Artist Info
Imaginary Topographies, Marjorie Pierson’s fourth solo exhibition with the gallery, features 22 abstract Louisiana landscapes created with photography and digital collage, presented on sugar cane paper and recycled aluminum. Aerial photographs of the New Orleans coastline are rendered into multi-panel abstracts, and blended digitally with vintage textiles. Surfaces of abandoned Acadian buildings overtaken by nature are collaged into large, painterly landscapes, and combine with antique cartographic elements to create circular topographic maps. The exhibition tells the story of evolving coastal landscapes, local and global, and how we interpret our future within them.
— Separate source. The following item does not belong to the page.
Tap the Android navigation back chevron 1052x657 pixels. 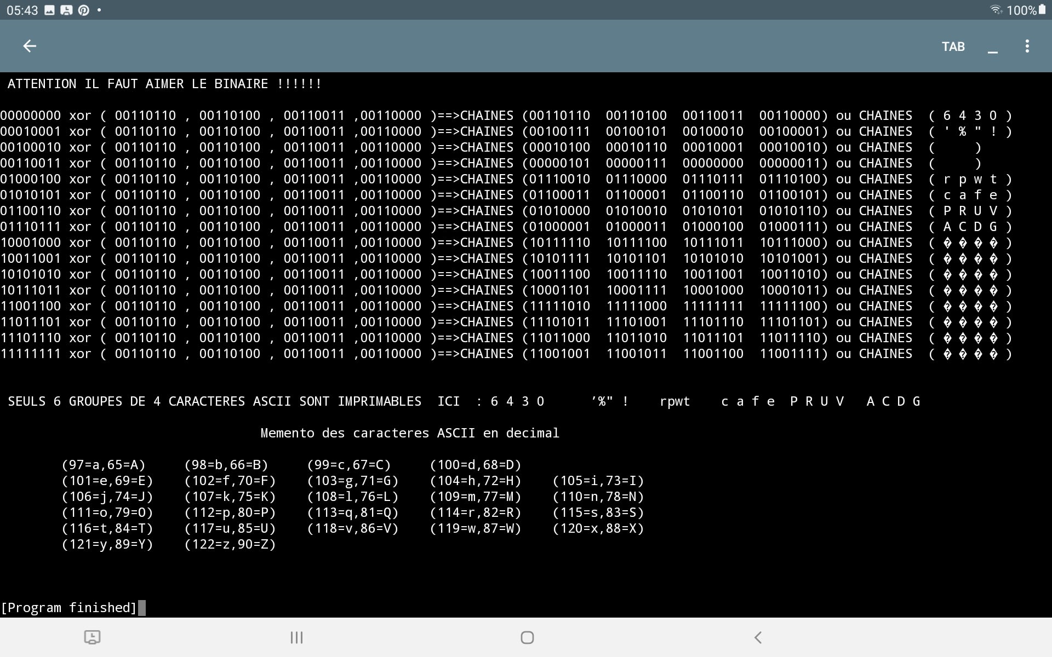[758, 637]
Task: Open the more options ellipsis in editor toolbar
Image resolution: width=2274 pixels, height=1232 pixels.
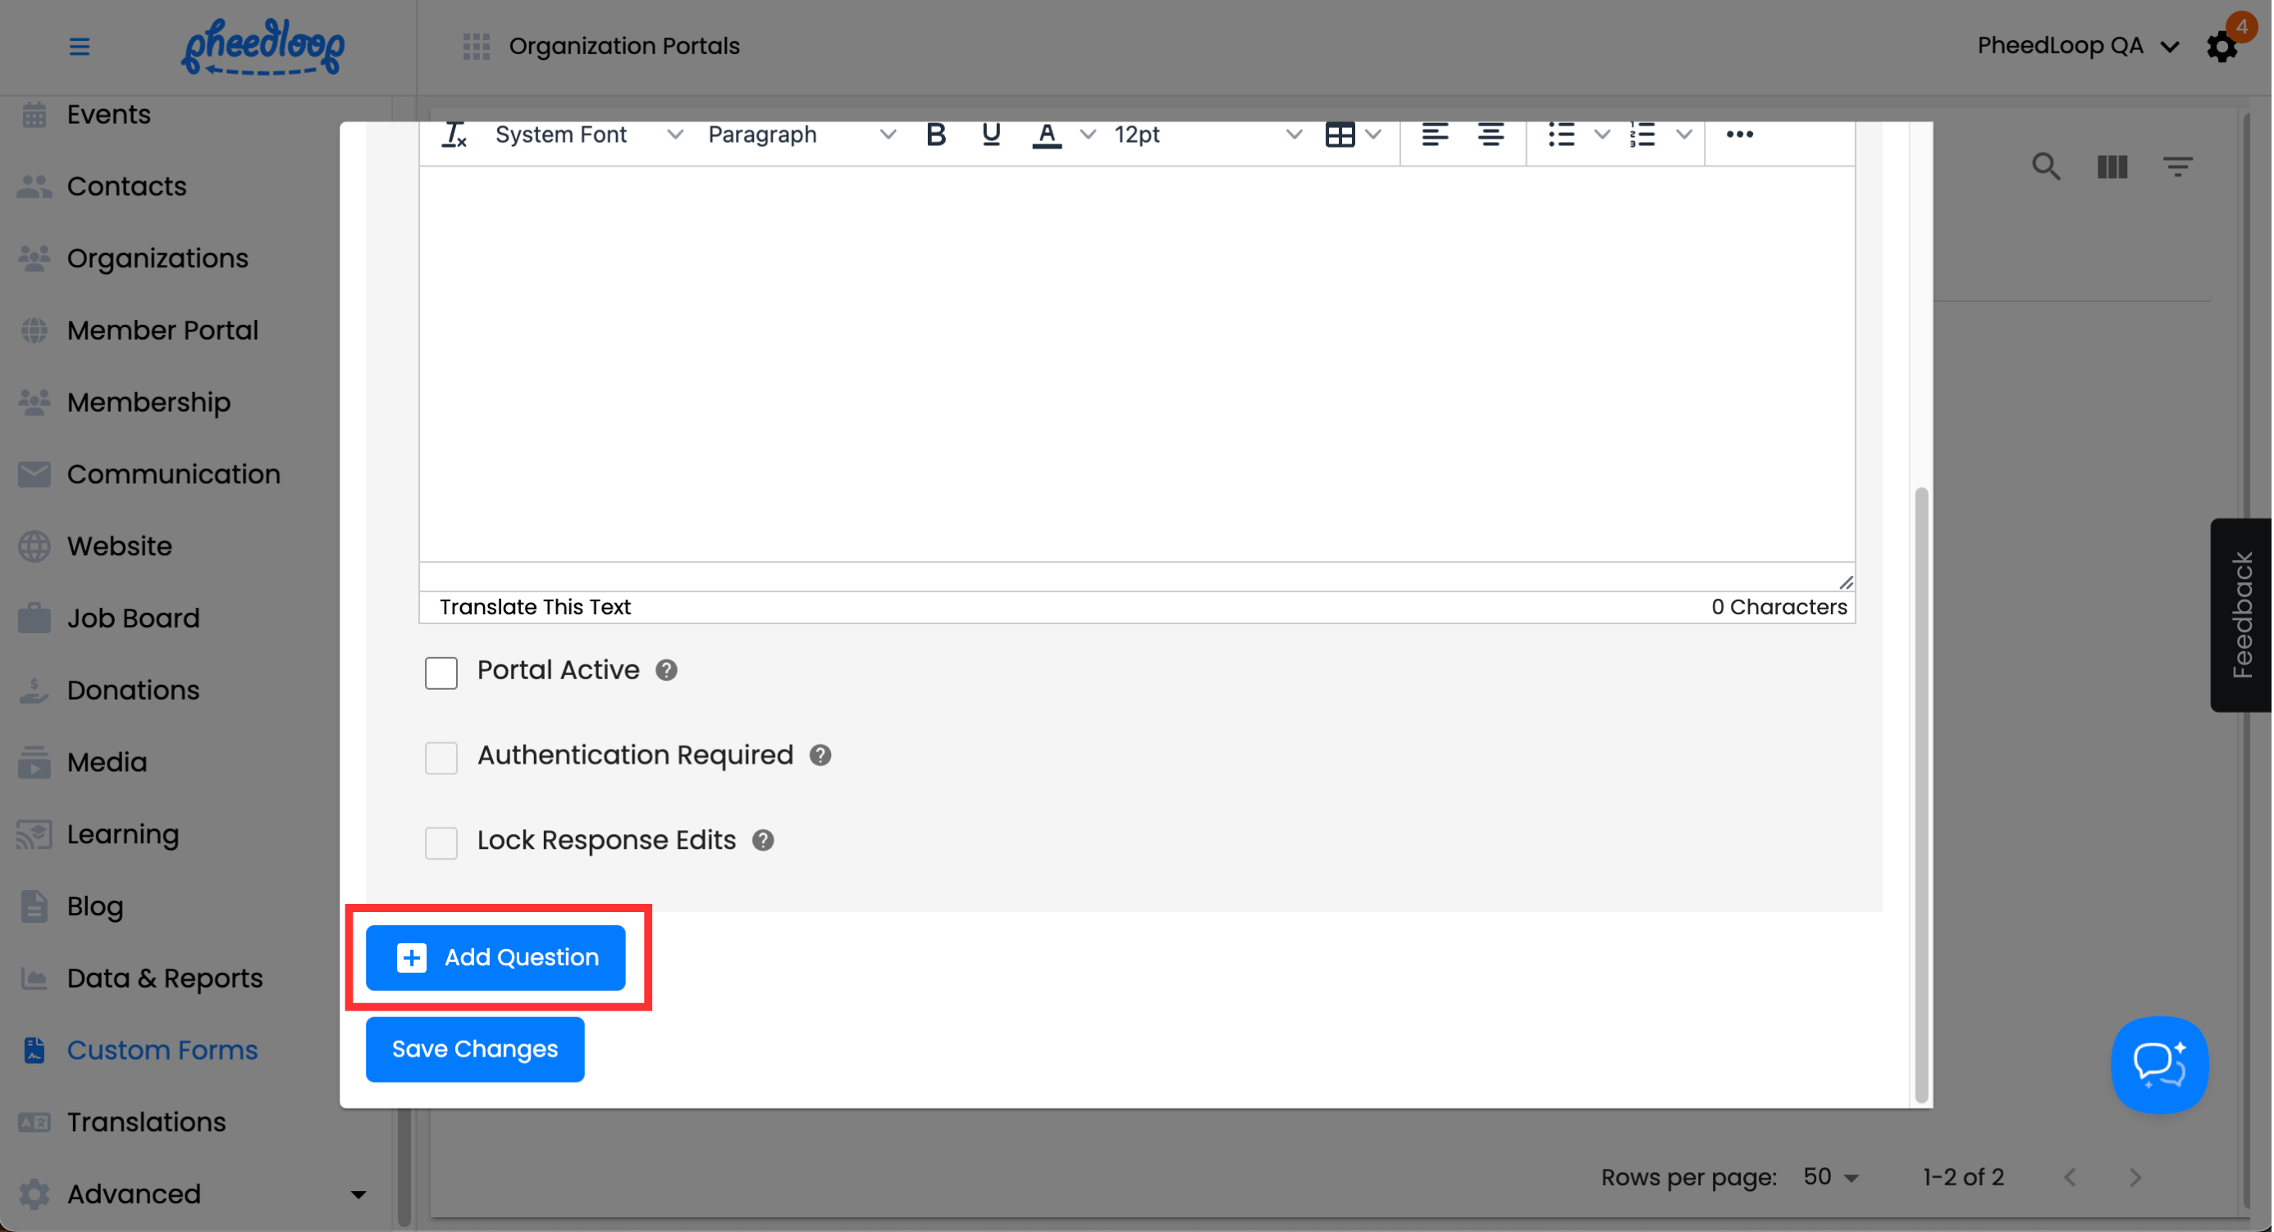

Marjorie Brown Pierson (b. 1961, New Iberia, LA) is a visual artist focused on environment and identity. Her work is featured in the collections of the Ogden Museum of Southern Art in New Orleans, the Hilliard University Art Museum in Lafayette, LA, the Louisiana State Senate, and Duke University, where she created and taught a course on visual art and environmental advocacy. It has also been featured in Louisiana Cultural Vistas (now 64 Parishes), the North Carolina Literary Review, and Genetics in Medicine. In 2011, she published a volume of fine art photographs, Struck by Nature featuring the landscapes of North Carolina’s Bald Head Island.